人気モデル、森 星さんの連載がスタート!サステナブル・フードトラック「edain」を運営するなど地球環境を守るための活動を、日頃から積極的に行なっている星さんと「だれにでもできる、身近なサステナブル」について考えてみます。そこでテーマに選んだのは、だれにとっても欠かせない“食”。旬の食材を無駄なく、おいしく使いきるレシピを料理研究家の有元葉子先生に教えてもらいます。シンプルで洗練された料理はもちろん、哲学のある考え方、生き方にもファンが多い有元先生の料理へのアプローチは、ときに“目からウロコ”の勉強になることばかり!ナチュラルにハッピーに、明るい未来を目指してサステナブルと向き合う星さんと有元先生のセッションに乞うご期待です。

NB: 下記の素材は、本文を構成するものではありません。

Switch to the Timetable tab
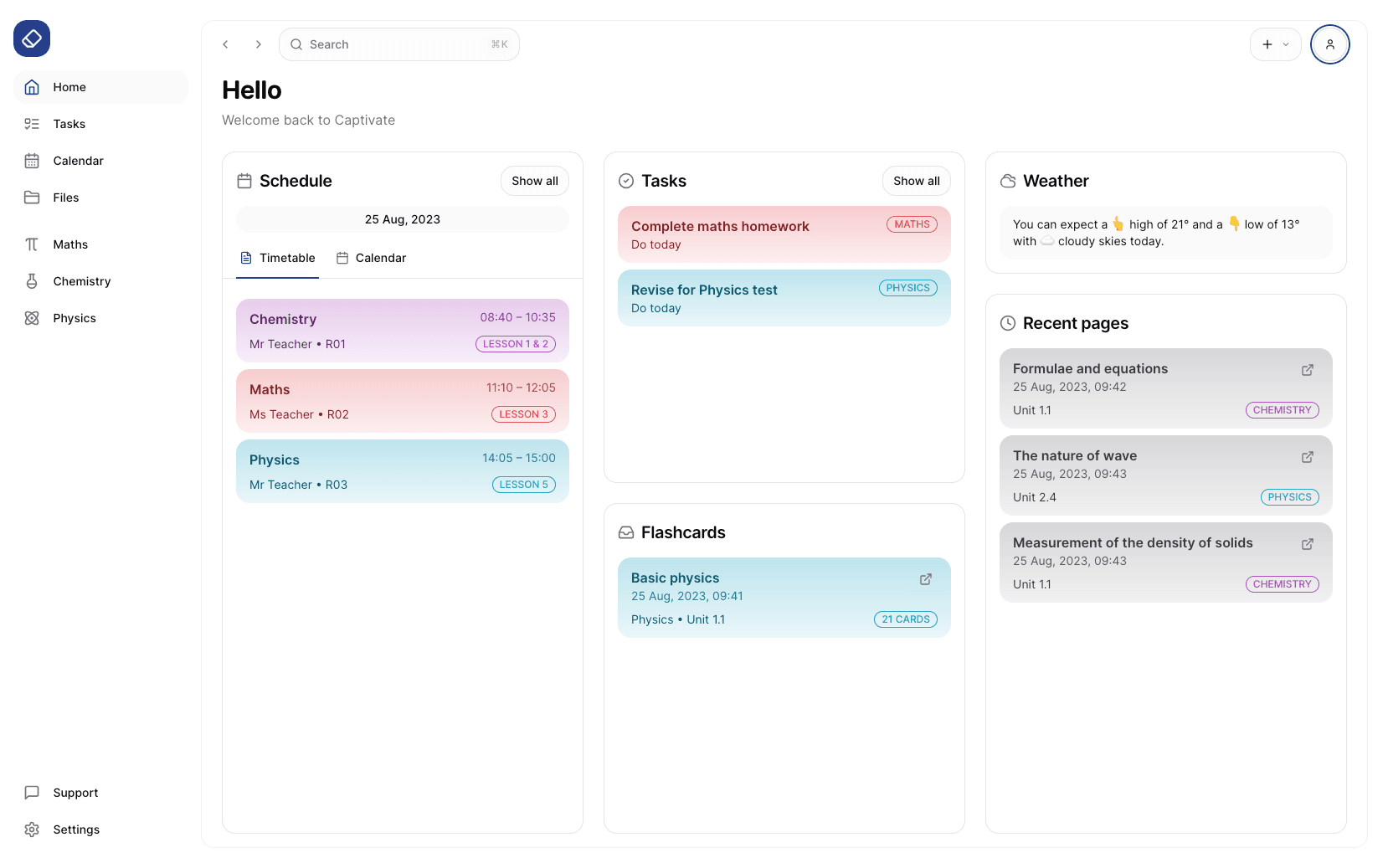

森 星 × 旬の野菜 「半径5mのサステナブル」VOL.1 ―レシピ編―

今回の食材はコレ!
大根
星 「先生、大根を選ぶときのポイントってなんでしょう?」
有元 「できるだけ新鮮なものを選ぶ。これに尽きるわね。表面にハリがあってみずみずしいものを目安に。あとは、できれば葉っぱつきがおすすめ。美味しいし栄養が豊富です。葉はいきいきとした緑色のものを選びましょう」
星 「かたちは、まっすぐなものの方がいいんでしょうか?」
有元 「そんなことないのよ。今は効率よく輸送するために、かたちや大きさの揃った大根が選ばれて、スーパーに並んでいるけれど、本当は曲がっていても、先がふたつに分かれていても、味に変わりはないんです。泥つきのものもいいわね。見た目より、鮮度で選ぶのがとにかく大事」
星 「そうなんですね、鮮度を大切にして選ぶようにします!」
レシピ1
大根の皮と豚バラ肉のしょうゆ炒め
大根の皮がこんなにおいしいだなんて…!今まで捨てていたのを後悔するほど。豚バラ肉の旨味のおかげで、食べ応えのある一品に。
<材料/2〜3人分>
・大根の皮…1〜1.5本分
・豚バラ肉…100g
・にんにく…ひとかけ
・赤唐辛子…1本
・ごま油…適量
・しょうゆ…適量
<作り方>
材料を切る
①大根は10cm程度の輪切りにし、皮を厚めにむき(筋の内側をむくとよい)、その皮を細切りにする。豚肉は1.5cm幅に切る。にんにくは包丁の背でつぶす。赤唐辛子はへたと種を取って、小口切りにする。
炒める
②鍋にごま油を少量熱して(鉄鍋の場合、鍋を十分に熱してから油を入れる)、にんにくを入れる。にんにくの香りがたってきたら、豚肉を入れて火を弱める。赤唐辛子を加え、豚肉から脂が出てカリッとするまでじっくり炒める。しょうゆを鍋肌から加えて混ぜる。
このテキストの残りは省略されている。